Le froid disparut comme une bulle que l’on pique et Perrin se retrouva en pleine obscurité infinie, la clarté de sa lanterne une flaque restreinte autour de lui. Steppeur et le cheval de bât hennirent nerveusement.

Gaul passa tranquillement et se mit à préparer une deuxième lanterne. Derrière lui, il y avait ce qui ressemblait à un panneau de verre fumé. Les autres étaient visibles au-delà, Loial remontant sur son cheval, Faile rassemblant ses rênes, tous se mouvant insensiblement, bougeant à peine. Le temps s’écoulait différemment dans les Voies.
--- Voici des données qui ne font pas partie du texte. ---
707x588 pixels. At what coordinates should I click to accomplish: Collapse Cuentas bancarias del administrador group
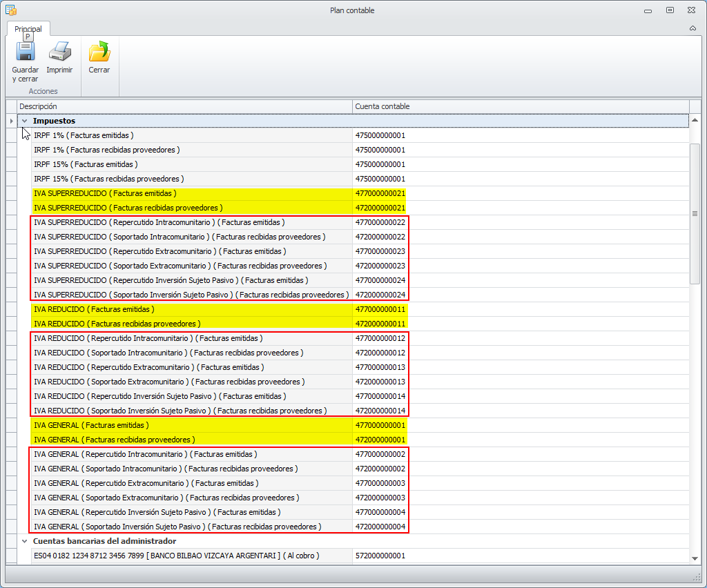click(25, 541)
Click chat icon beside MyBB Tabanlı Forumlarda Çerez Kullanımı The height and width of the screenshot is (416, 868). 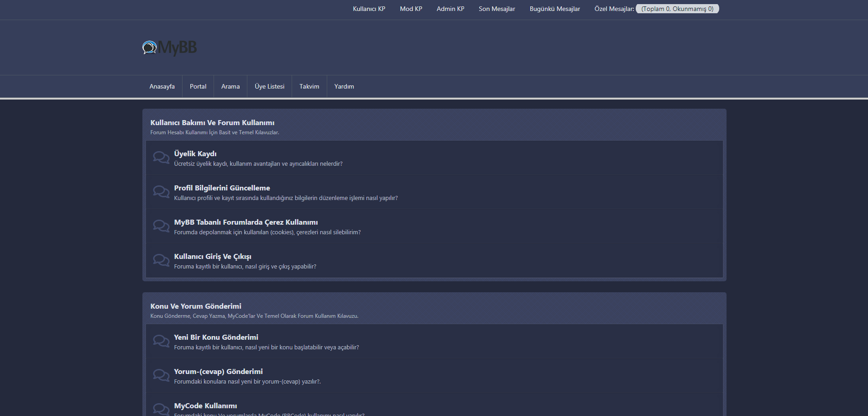click(161, 226)
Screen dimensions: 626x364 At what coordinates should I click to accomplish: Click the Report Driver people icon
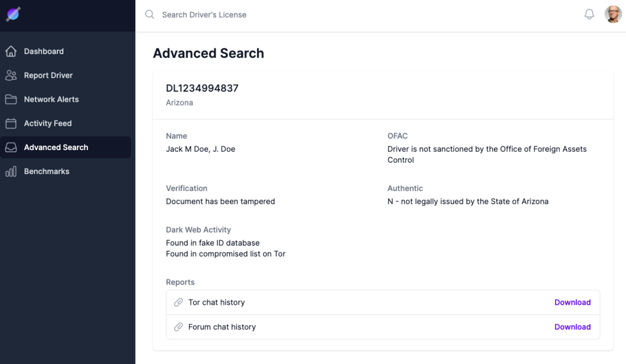(x=11, y=75)
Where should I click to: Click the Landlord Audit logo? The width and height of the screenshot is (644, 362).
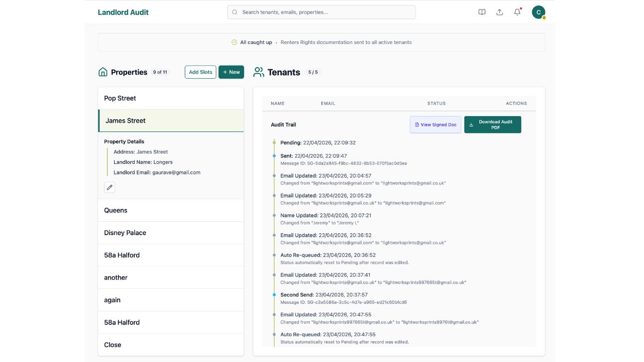123,12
« Faile est fâchée contre vous », déclara Gaul une fois qu’il eut allumé sa lanterne. Elle ne fournit guère plus d’éclairage. L’obscurité buvait la lumière, l’avalait. « Elle a l’air de penser que vous avez manqué à un accord quelconque. Baine et Khiad… Ne les laissez pas approcher quand vous êtes seul. Elles ont l’intention de vous donner une leçon, dans l’intérêt de Faile, et vous ne resterez pas assis sur cet animal avec autant d’aisance si elles réussissent ce qu’elles projettent.
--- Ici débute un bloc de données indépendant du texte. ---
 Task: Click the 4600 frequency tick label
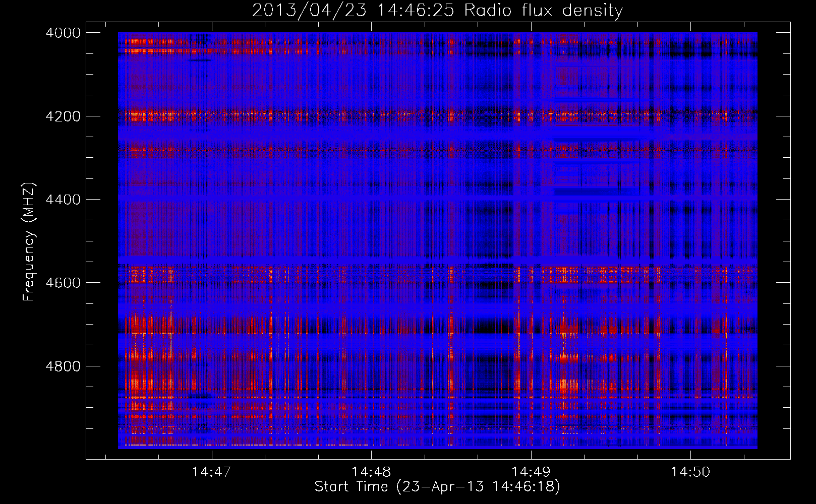[x=63, y=283]
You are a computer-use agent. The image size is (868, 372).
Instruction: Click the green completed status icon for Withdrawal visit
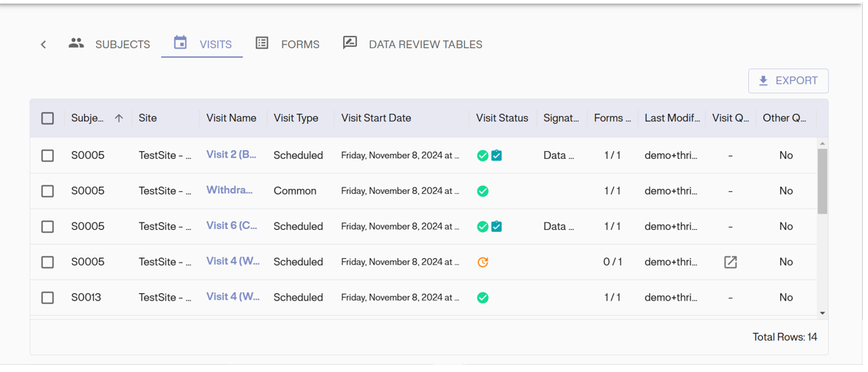coord(483,191)
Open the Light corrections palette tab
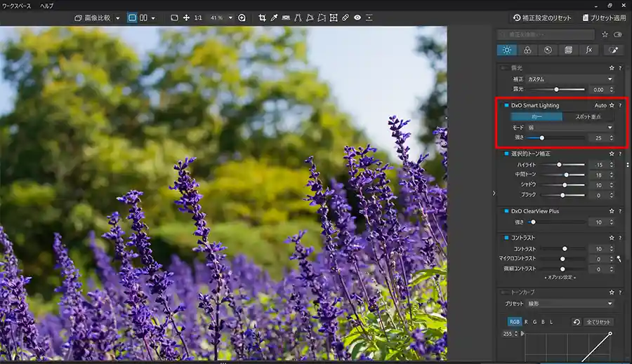The height and width of the screenshot is (364, 632). (x=506, y=50)
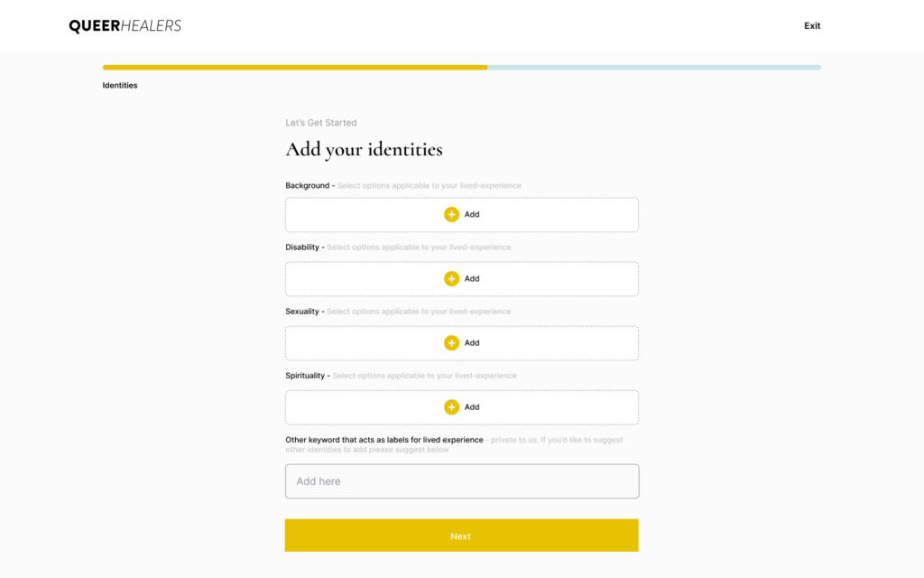This screenshot has height=578, width=924.
Task: Click the yellow plus icon under Sexuality
Action: [451, 343]
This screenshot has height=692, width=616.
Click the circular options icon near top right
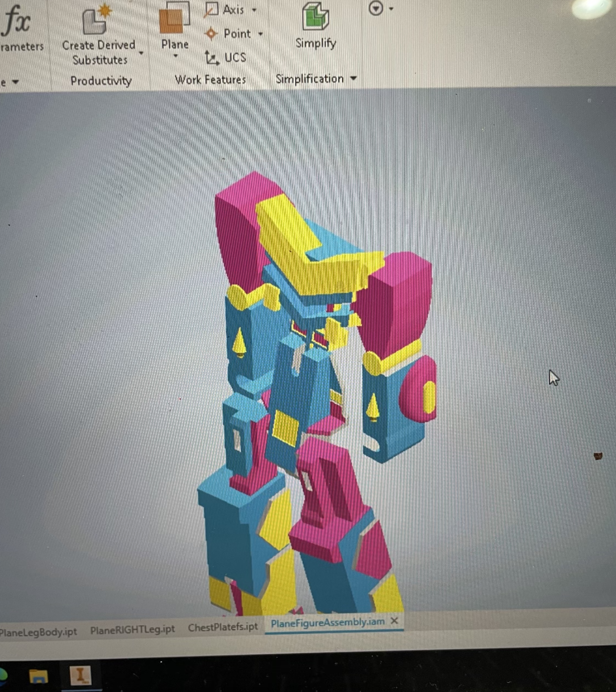(375, 8)
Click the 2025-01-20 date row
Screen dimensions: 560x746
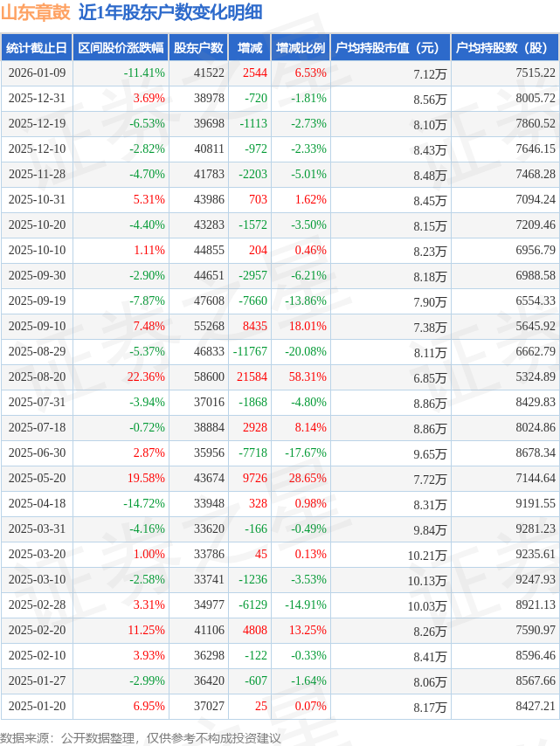pos(36,707)
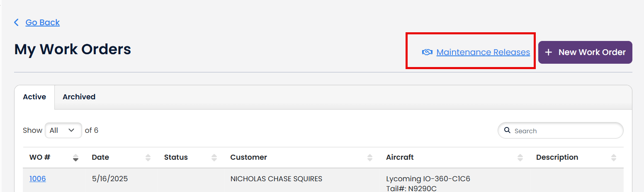Open work order 1006
Screen dimensions: 644x192
coord(38,179)
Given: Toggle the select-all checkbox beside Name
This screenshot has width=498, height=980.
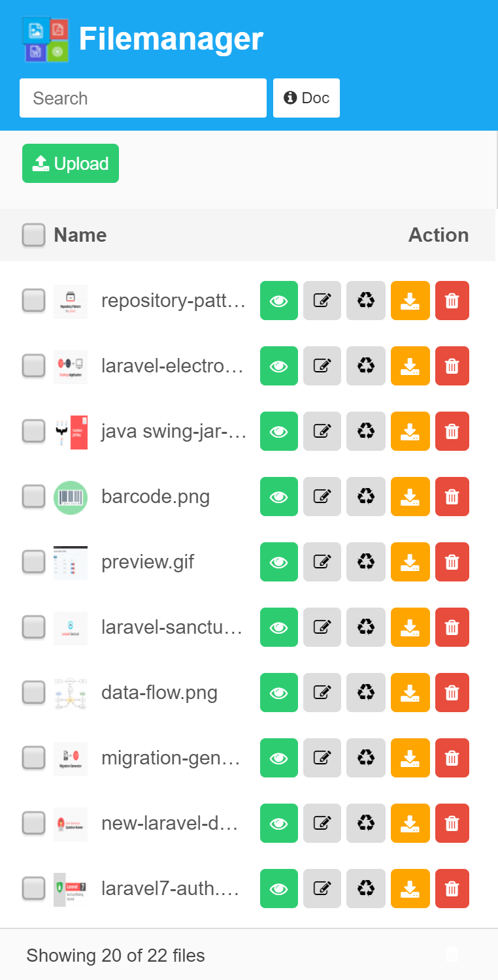Looking at the screenshot, I should click(33, 235).
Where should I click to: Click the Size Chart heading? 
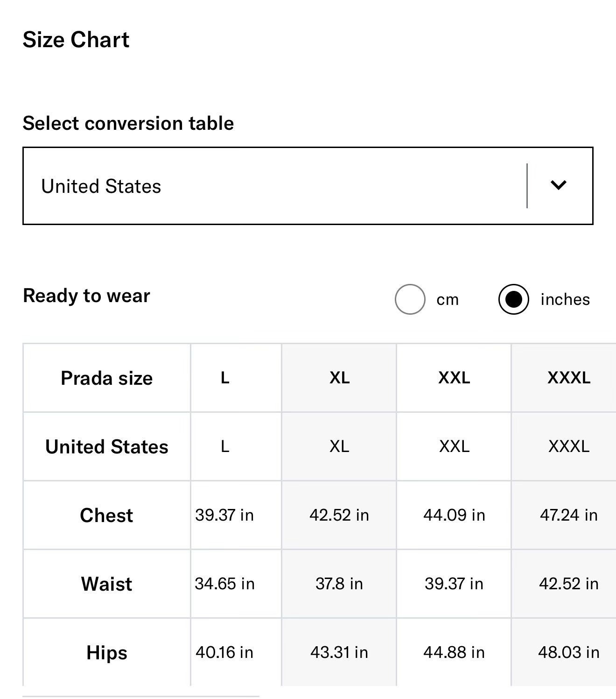tap(76, 40)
— Je n’ai conclu aucun accord, Gaul. Je fais ce qu’elle m’a contraint à faire par tricherie. Nous aurons bien assez tôt à suivre Loial comme elle le veut, mais je tiens à garder l’initiative aussi longtemps que possible. » Il désigna une épaisse ligne blanche sous les sabots de Steppeur. Interrompue par endroits et très abîmée, elle se poursuivait devant eux, disparaissant dans le noir à quelques pas seulement. « Cette ligne conduit au premier poteau indicateur. Nous aurons besoin d’attendre là-bas que Loial le déchiffre et décide quel pont emprunter, mais Faile peut nous suivre jusque-là.
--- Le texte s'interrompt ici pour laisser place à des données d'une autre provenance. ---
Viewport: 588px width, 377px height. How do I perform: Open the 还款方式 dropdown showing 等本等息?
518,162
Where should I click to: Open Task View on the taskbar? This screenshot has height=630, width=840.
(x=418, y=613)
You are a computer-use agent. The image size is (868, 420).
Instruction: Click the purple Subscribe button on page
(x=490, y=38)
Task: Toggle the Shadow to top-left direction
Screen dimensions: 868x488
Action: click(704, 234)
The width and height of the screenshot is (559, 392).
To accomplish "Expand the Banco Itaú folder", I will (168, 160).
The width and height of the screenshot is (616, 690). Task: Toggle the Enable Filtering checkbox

— Un pont, murmura Gaul d’un ton pensif. Je connais ce mot. Il y a de l’eau, ici ?

— Non. Ce n’est pas exactement ce genre de pont. Ils se ressemblent, en quelque sorte, mais… Peut-être que Loial peut l’expliquer. »

L’Aiel se gratta la tête. « Savez-vous ce que vous faites, Perrin ?

— Non, admit Perrin, mais il n’y a aucune raison que Faile en soit informée. »

Gaul rit. « C’est amusant d’être si jeune, n’est-ce pas, Perrin ? »

Rembruni, se demandant si Gaul ne se moquait pas de lui, Perrin incita du talon Steppeur à repartir, tirant derrière lui le cheval de bât. La lumière de la lanterne ne serait absolument pas visible ici à vingt ou trente pas du cercle qu’elle éclairait. Il entendait être complètement hors de vue avant que Faile passe la Porte de la Voie. Qu’elle imagine qu’il avait décidé de continuer sans elle. Si elle s’inquiétait pendant quelques minutes, jusqu’à ce qu’elle le trouve près de l’indicateur, c’était le moins qu’elle méritait.